## Provided passage
The annual Time-Based Art Festival, put on by the Portland Institute for Contemporary Art, scrambled to reinvent itself upon watching the live performance and arts world shut down in the past several months because of the COVID-19 pandemic.
But organizers have worked hard to continue the tradition of presenting cutting-edge performance and art, as TBA 20 goes the virtual route with live and taped segments at www.pica.org/tba and www.picatv.org, with some live events in parks and a video installation at PICA, 15 N.E. Hancock St.
It's all a go for the 18th annual festival, Sept. 10-30, featuring mostly local and U.S. talent because of a tighter budget and travel restrictions.
Artistic directors Erin Boberg (performance), Roya Amirsoleymani (public engagement) and Kristan Kennedy (visual art) have put together a full lineup — available to see at www.pica.org. Shows debut most days through Sept. 30, and all the shows can be seen throughout the festival (and beyond).
"You can participate pretty spontaneously," Boberg said. "We know people have a lot going on in their lives. Take time and enjoy the festival when you can. In a normal festival you want to get people together, but it can't be about that right now.
"Artists are making the most of it. They're looking at it as a creative challenge. There are some interesting positives to it," such as putting everything online (www.pica.org) allows for fans from around the world to follow the festival. It's free to watch; donations will be accepted for a festival pass.
"Several months ago, it was difficult — creatively, mentally, emotionally — for many artists with live performance practices to imagine shifting their projects to digital platforms or the constrained conditions of COVID. Even the motivation to do so was hard to muster," Amirsoleymani said. "Now, more artists are eager to make work again, and to share it with audiences in new formats, and art organizations like PICA are ready to support them in ways that still do justice to the work of these brilliant artists."
Many of the projects are interactive, Boberg said, including Yanira Castro's "Last Audience," a manual for simple actions that audience members can perform at home; Artist Michael Bernard Stevenson Jr's Bring Your Own Blanket Community Picnic; and Jaamil Olawale Kosoko's "American Chameleon: The Living Installments," which allows people to participate on the gaming platform Discord.
There'll also be an app for audio-based content, i.e. podcasts.
• It all begins with "Opening Day," 5:30 p.m. Thursday, Sept. 10, an introduction and tutorial.

## Task instructions
According to the festival article, what are the dates of the 18th annual Time-Based Art Festival?

## Provided records
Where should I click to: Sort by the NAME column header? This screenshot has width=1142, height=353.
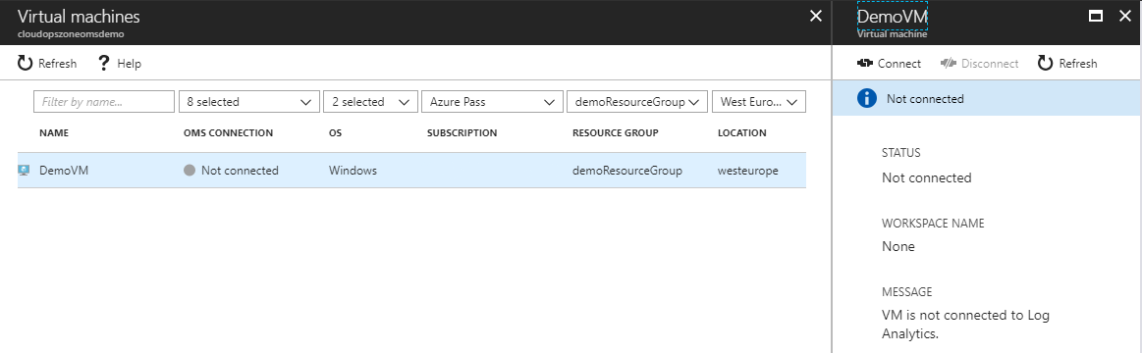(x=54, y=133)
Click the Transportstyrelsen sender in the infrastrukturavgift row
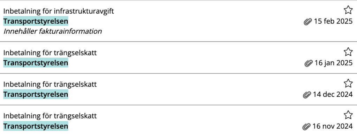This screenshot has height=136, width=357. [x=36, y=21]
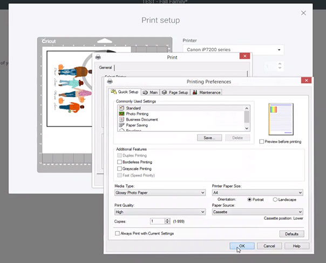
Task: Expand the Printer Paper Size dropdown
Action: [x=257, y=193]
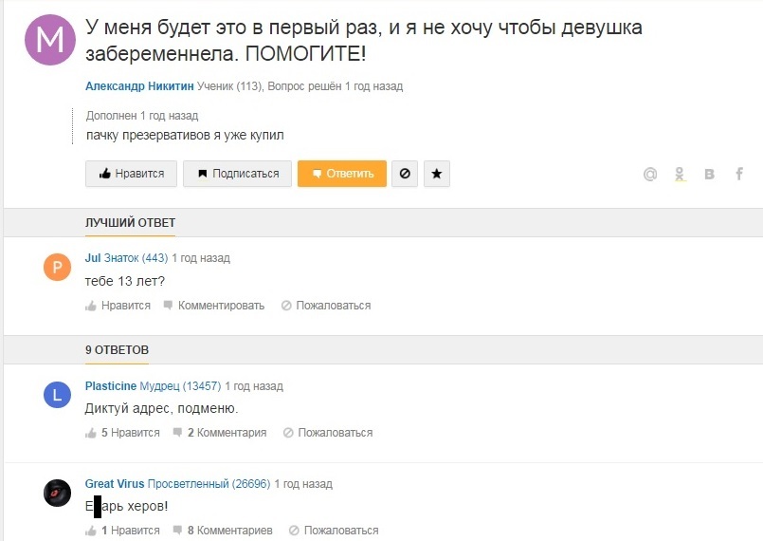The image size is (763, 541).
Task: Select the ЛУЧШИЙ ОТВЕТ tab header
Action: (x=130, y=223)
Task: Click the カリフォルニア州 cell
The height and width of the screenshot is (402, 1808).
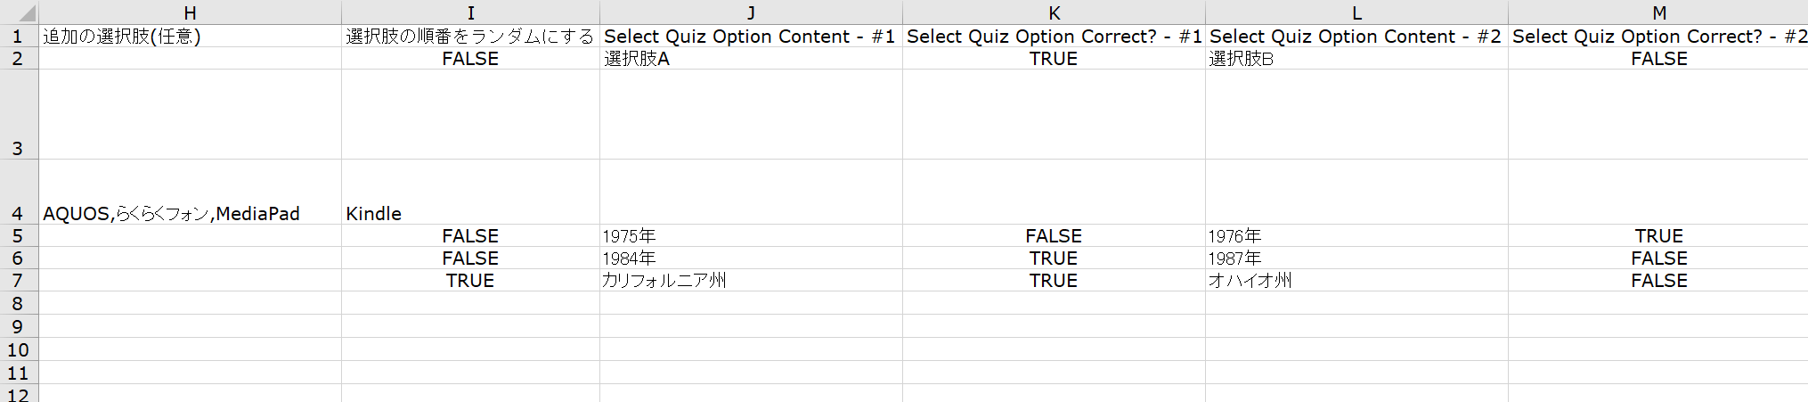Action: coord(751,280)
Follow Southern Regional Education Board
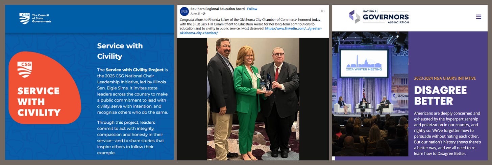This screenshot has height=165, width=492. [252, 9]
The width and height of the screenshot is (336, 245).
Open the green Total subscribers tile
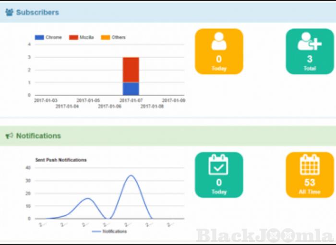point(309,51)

--

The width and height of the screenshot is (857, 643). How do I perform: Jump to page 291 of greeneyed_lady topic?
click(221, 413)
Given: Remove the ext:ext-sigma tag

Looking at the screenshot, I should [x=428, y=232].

## Result of the exercise
Sept. 10-30